Then last year, when I could see that my mother’s step had drasticall­y slowed (she needed a cane to get around), it hit me that our years together might be numbered.

We weren’t always close. When my parents divorced and I was 11, my brother and I, the oldest two, went to live with my father. My mother kept my other brother and sister, the youngest two.

Old wounds had healed with time, and I thought attending the UFO con-

gress together might be fun.

And it was. For three days, we attended seminars about spaceships, crop circles and alien abductions and shopped for E.T.-themed merchandis­e, including little green alien necklaces, “I Don’t Believe in Humans” T-shirts and “Fifty Shades of Greys” books.

Mostly, though, we laughed and sipped bright green margaritas and just enjoyed being together as a mother and daughter for the first time in years.

Our getaway took on new meaning in late September last year when my mom’s left knee collapsed while she was preparing for a yard sale. She ended up in a rehab center, then the hospital, and my siblings and I were told that sepsis in her knee had moved to her kidneys. She needed immediate dialysis.

The treatment boosted her kidneys’ function, but her outlook was still poor. Three doctors said it was time to move her into hospice and say our goodbyes.

In her hospice room at a care center near the hospital, my brothers, sister and I took shifts in a cushy recliner next to her bed. As she cycled in and out of sleep, I talked to her about her final requests.

“Nothing fancy,” she told me. “Let’s keep it simple.” She wanted sunflowers at her memorial service and lots of family photos. “Champagne,” she said, “would also be nice. And happy music.”

I rested my head on her chest to feel her warmth.

“Mama, I love you. This is hard, but I will try to be brave,” I told her.

“I love you, too,” she replied, taking my hand. “Think of the happy times. Remember your pink canopy bed? I can still see you sleeping there.”

I went home Thanksgivi­ng night, but, unable to sleep, I went outside in my pajamas and looked at the stars, clutching the snowy owl necklace that I’d worn since my mother’s diagnosis. She always loved snowy owls and collected memorabili­a as far back as I can remember. I’d bought this one for my mom at an English sorcery shop in 2015 and carried it with me to Stonehenge, where my family had a tour at sunset. When the sun appeared in the middle of the Great Trilithon, I held up the necklace, knowing that my mother would love that I’d performed a small ritual. At that moment, I felt connected to her and smiled, wondering whether the necklace would now have some sort of power.

## Set of tasks
A. Write out a passage from the essay about the mother word for word, starting with "Our getaway took" and going on through "needed immediate dialysis.".
B. Carry the essay about the mother forward from the point at which it stops.
The rows that come next are separate material and are not part of the essay about the mother.

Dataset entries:
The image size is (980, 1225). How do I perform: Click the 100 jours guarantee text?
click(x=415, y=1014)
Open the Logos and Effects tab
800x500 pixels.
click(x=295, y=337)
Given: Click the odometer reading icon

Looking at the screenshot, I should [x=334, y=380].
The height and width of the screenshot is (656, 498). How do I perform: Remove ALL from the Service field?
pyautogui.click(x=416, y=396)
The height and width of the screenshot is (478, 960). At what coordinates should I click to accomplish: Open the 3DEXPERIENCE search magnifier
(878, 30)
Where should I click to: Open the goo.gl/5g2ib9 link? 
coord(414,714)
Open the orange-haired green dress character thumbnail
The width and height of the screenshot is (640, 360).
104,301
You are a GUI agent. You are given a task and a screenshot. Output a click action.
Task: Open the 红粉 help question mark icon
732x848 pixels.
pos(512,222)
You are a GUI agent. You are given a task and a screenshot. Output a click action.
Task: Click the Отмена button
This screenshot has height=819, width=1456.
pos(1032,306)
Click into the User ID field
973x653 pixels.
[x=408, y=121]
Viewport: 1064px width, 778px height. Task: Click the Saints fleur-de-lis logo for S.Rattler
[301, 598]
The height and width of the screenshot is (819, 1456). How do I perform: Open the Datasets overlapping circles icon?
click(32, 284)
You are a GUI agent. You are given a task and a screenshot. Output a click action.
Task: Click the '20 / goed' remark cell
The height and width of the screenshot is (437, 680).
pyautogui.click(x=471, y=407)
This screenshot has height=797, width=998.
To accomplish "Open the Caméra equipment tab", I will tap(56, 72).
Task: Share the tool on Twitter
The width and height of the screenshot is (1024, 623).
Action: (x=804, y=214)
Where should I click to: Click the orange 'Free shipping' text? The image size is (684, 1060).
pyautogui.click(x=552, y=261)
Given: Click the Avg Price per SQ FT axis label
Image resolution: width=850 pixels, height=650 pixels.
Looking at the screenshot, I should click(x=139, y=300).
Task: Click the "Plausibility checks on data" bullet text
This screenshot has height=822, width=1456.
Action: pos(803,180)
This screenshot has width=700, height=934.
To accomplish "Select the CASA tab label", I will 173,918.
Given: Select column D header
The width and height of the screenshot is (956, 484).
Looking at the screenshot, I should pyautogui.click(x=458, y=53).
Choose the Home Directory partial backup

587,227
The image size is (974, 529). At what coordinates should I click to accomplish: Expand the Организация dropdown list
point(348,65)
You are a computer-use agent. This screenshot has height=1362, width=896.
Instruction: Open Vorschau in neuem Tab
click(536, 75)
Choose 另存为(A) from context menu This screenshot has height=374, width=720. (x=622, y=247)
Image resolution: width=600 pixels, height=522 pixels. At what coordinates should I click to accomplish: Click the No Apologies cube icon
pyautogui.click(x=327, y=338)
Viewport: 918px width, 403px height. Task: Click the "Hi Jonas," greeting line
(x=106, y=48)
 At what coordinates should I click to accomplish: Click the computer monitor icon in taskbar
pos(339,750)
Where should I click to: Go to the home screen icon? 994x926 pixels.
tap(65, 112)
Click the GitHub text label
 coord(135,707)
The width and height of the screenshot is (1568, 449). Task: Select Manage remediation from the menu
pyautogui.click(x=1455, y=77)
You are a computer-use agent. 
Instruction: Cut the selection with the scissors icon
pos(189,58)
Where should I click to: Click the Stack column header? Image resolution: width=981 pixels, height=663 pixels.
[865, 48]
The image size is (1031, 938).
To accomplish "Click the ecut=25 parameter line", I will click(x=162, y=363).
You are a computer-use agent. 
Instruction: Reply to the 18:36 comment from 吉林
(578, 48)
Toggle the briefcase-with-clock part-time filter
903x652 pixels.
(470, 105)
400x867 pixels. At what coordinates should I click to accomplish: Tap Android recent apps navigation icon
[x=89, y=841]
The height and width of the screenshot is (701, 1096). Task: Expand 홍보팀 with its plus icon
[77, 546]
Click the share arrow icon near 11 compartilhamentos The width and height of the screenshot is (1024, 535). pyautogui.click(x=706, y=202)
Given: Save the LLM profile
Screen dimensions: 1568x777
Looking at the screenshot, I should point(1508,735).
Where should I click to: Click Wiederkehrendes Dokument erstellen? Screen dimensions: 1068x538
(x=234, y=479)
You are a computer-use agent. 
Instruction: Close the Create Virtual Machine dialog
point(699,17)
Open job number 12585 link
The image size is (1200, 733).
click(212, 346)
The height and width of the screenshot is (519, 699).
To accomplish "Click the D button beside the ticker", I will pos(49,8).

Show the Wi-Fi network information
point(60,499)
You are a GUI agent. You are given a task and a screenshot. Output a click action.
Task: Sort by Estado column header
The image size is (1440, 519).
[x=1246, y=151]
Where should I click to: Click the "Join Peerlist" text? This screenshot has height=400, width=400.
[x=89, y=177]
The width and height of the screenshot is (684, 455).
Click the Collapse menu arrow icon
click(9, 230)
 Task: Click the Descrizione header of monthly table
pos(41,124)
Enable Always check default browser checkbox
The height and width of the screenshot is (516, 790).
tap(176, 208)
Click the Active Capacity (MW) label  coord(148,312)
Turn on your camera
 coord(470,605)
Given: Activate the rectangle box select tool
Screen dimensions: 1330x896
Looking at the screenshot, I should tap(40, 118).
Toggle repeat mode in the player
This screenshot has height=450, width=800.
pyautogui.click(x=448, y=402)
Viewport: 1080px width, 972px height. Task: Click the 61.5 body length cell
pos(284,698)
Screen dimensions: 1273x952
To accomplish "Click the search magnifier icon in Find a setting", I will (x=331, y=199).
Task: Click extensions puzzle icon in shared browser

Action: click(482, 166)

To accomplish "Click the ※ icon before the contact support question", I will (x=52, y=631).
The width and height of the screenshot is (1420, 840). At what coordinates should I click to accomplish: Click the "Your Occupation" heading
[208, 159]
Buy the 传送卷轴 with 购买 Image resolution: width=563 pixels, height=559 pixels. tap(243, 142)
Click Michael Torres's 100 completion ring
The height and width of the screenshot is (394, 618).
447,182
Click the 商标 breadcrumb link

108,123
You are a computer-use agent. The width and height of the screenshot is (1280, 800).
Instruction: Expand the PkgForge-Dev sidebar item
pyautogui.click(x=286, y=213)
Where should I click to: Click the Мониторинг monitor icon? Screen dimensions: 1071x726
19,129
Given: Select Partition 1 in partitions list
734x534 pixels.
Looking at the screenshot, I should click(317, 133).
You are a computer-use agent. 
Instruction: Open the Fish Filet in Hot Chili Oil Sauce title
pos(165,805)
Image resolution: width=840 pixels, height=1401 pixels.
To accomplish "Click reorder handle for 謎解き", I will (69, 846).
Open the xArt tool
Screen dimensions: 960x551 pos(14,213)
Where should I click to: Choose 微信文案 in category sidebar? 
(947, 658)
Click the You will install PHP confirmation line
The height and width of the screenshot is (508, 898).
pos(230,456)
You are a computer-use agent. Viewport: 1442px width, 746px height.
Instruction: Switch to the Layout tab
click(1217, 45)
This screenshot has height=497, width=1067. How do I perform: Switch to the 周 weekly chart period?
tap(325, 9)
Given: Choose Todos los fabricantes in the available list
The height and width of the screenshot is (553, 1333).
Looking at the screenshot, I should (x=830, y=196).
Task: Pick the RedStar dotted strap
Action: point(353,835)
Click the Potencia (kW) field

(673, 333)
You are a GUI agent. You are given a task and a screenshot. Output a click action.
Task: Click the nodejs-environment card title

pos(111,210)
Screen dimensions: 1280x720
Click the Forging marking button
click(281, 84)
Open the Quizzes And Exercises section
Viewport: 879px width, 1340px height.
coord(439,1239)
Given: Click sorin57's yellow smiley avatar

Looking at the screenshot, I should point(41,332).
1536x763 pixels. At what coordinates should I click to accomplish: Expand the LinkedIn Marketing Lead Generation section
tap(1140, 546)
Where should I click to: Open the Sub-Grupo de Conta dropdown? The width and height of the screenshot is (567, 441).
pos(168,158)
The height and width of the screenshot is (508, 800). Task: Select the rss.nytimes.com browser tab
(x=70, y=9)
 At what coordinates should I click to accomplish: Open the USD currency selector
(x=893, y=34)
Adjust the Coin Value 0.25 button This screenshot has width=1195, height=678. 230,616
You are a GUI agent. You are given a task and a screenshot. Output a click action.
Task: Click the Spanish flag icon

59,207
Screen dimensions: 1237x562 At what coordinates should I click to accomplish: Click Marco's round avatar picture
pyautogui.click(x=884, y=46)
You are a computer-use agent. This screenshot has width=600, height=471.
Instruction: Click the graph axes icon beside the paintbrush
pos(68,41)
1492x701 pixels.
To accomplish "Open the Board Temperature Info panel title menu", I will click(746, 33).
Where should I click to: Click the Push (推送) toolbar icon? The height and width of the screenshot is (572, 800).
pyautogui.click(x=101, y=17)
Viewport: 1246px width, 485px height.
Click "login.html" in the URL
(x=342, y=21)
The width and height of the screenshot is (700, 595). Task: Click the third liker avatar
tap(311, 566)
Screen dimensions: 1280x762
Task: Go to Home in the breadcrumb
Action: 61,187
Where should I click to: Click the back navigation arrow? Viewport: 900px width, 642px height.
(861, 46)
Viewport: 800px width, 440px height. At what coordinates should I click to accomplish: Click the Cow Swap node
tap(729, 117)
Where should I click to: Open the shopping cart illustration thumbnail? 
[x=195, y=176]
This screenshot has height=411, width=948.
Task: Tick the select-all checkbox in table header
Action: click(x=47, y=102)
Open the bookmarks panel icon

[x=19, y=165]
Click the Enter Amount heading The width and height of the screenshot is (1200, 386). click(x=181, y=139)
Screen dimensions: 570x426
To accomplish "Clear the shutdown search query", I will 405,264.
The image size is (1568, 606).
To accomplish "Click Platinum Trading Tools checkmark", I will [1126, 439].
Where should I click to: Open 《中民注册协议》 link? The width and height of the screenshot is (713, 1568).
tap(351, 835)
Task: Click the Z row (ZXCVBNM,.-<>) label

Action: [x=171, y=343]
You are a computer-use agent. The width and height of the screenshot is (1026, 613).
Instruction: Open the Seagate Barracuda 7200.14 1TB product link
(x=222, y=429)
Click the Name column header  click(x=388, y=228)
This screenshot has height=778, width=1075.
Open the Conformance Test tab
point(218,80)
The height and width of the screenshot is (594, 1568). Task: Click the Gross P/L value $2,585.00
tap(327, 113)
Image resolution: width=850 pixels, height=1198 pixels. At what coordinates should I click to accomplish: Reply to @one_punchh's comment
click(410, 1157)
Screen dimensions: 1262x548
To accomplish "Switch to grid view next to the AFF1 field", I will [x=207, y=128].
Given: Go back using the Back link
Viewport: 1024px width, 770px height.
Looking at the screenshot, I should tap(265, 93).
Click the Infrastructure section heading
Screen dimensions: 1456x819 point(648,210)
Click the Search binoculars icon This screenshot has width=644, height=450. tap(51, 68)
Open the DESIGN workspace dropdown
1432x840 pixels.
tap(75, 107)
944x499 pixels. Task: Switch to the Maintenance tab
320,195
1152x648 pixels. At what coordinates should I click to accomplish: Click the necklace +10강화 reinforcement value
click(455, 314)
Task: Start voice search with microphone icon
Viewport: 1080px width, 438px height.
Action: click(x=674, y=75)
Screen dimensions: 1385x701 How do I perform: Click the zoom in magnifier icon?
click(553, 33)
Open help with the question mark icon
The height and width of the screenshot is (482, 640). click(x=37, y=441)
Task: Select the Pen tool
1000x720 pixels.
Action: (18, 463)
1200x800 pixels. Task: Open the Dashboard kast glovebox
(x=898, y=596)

## Numbered answers
A.
Our getaway took on new meaning in late September last year when my mom’s left knee collapsed while she was preparing for a yard sale. She ended up in a rehab center, then the hospital, and my siblings and I were told that sepsis in her knee had moved to her kidneys. She needed immediate dialysis.

B.
As I stood in my chilly backyard last year and searched the stars for the Pegasus and Pisces formations the way my mother had taught me, I was overcome with a feeling that the medical experts were wrong. I decided my mother was not dying. I left several messages for the doctor on call at the care center to come and see her, but he didn’t respond.

After I ordered the blood panel on my own, the phlebotomi­st called later that night. “I’ll fax the results in the morning,” he said, “but I need to let you know that your mom’s potassium is the lowest I’ve ever seen. It’s critical. She could have heart failure.”

My mom’s nurse said she couldn’t give her potassium without a doctor’s approval. So my brother, who was taking a shift in the recliner, rushed to the grocery store for potassium pills, which he crushed up in water for our mother.

Early the next morning, I was there when the fax results came in showing that if my mother ever had sepsis, it had mysterious­ly vanished. I immediatel­y called an ambulance to take her to a hospital.

In the emergency room, a doctor said my mom never should have been in hospice care. After nearly a month in the hospital, she was sent to a new care center, which was worst than the first. Finally, on the third try, we got it right.

The staff where she is now is attentive and caring and nobody bats an eye if my mother says, “The lunch today looks like cat food.”

It’s not a perfect life (she’ll never walk again), but my mom is happy on most days and thankful to be alive. I can’t stop smiling when I think back on the recent afternoon when a priest came to her room by mistake to deliver last rites.

“Oh, hell no!” my mother exclaimed. “I’m not going anywhere!”